La libertad de expresión debe comprometernos a todos, sean cuales fueren los ataques que la amenacen o la golpeen. Esta es una batalla cotidiana que debe ganarse en el día a día.
Escrito por Editorial.09 de Noviembre. Tomado de La Prensa Gráfica.
Este es, en América Latina, un momento crítico para la libertad de expresión, en medio del recrudecimiento de la agresividad autoritaria en algunos países y de una especie de ola de amenazas crecientes que provienen de los más variados orígenes, desde la delincuencia organizada hasta las mismas instancias judiciales. Cosas como estas parecían haber quedado en el pasado, a la luz de la tendencia democratizadora que tomó impulso en nuestra región allá en los años noventa del pasado siglo; pero especialmente el resurgimiento del populismo autoritario ha venido abriendo peligrosos portillos en nuestros incipientes regímenes de libertades, que hoy están más expuestos que nunca, por lo cual se hace indispensable redoblar la defensa de todas esas libertades, y muy en especial de la libertad de expresión, pilar insustituible de las demás.
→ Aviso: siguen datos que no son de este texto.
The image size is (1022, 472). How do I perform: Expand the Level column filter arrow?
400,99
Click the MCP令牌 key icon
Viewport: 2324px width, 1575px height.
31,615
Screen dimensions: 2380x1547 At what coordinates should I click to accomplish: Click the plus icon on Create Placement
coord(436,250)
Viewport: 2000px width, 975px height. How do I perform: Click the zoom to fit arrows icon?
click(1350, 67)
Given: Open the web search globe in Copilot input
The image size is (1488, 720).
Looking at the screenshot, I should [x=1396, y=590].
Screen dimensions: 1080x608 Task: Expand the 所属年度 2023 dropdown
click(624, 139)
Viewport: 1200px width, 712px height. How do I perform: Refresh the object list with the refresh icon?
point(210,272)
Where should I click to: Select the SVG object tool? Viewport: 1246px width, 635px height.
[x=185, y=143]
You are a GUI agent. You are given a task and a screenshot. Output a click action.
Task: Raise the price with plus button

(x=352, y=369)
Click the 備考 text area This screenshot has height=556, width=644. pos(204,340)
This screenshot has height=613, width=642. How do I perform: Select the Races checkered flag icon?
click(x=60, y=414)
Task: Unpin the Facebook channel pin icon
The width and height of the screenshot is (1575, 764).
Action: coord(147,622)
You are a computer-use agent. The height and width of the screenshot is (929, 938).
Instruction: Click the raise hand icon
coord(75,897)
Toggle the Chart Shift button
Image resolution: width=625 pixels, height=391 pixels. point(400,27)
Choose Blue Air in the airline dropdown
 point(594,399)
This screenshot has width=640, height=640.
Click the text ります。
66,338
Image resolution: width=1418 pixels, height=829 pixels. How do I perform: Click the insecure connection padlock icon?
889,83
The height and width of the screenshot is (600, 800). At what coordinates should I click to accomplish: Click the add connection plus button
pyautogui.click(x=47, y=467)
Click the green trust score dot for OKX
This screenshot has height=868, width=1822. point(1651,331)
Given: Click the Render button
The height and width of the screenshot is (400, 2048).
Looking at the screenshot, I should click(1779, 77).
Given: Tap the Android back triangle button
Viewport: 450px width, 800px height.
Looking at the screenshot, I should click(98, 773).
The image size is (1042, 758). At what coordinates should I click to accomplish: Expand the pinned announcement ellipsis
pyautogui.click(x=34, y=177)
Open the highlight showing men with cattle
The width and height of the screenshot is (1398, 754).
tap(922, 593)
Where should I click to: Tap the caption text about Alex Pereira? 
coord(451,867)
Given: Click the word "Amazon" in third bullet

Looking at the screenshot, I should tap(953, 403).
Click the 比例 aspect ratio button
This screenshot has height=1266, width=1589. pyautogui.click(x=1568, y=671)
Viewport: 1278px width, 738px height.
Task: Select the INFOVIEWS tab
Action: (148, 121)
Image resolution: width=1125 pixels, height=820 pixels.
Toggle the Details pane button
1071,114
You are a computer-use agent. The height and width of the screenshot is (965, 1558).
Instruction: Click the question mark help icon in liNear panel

En todo tiempo y lugar, las relaciones entre la libertad y el poder han sido complejas y difíciles; de ahí que la madurez y respetabilidad de un régimen político se mida por la forma en que maneja su relación con las libertades básicas, la de expresión en primera línea. Todo lo que atente contra dicha libertad o vulnere de alguna manera la integridad de la misma se vuelve un bumerán explosivo contra el sistema en su conjunto. Cuando los gobiernos o algunas áreas de la institucionalidad empiezan a ver a los medios como enemigos, independientemente de cómo manifiesten dicha percepción perversa, todo el sistema de vida peligra.
En nuestro país, experiencias tan ominosas como la sentencia contra LPG por un tribunal de menores y la declaratoria de inconstitucionalidad de una parte del artículo 191 del Código Penal con propósito discriminador son señales de alto riesgo, que merecen atención prioritaria, para contrarrestar una eventual escalada contra la libertad de expresión y el derecho a la información.
En el marco de la Asamblea General de la SIP, en Mérida, México, se declara 2011 Año dedicado a la libertad de expresión. Desde luego, no es casual que dicha declaratoria se esté dando en esta precisa coyuntura latinoamericana, ya que se trata de visibilizar al máximo la necesidad de que nuestras sociedades tomen la debida conciencia de los principios que urge defender y de las libertades que urge blindar, para que los procesos de avance democrático recuperen o mantengan su indispensable desarrollo hacia mejores niveles y condiciones de vida en todos los sentidos.
Estamos, en América Latina en general, y en Centroamérica y El Salvador en particular, viviendo una prueba decisiva para la suerte del presente y del futuro de nuestras sociedades. Con los matices del caso por zonas y por países, todos tenemos la obligación histórica de luchar hombro a hombro a fin de que triunfe la institucionalidad sobre la arbitrariedad, de que la racionalidad se imponga sobre el desorden y de que el cortoplacismo improvisador ceda ante la visión superior de largo alcance. Estas son tareas fundamentales para los liderazgos conscientes en toda la geografía hemisférica.
Cuando las condiciones apremian, la responsabilidad de salvaguardar los principios básicos para una sana y pacífica convivencia adquiere un relieve supremo. Por nuestra parte, como medio inquebrantablemente comprometido con la verdad y con la libertad, seguimos trabajando por la defensa y el progreso de nuestra democracia en marcha. La libertad de expresión debe comprometernos a todos, sean cuales fueren los ataques que la amenacen o la golpeen. Esta es una batalla cotidiana que debe ganarse en el día a día.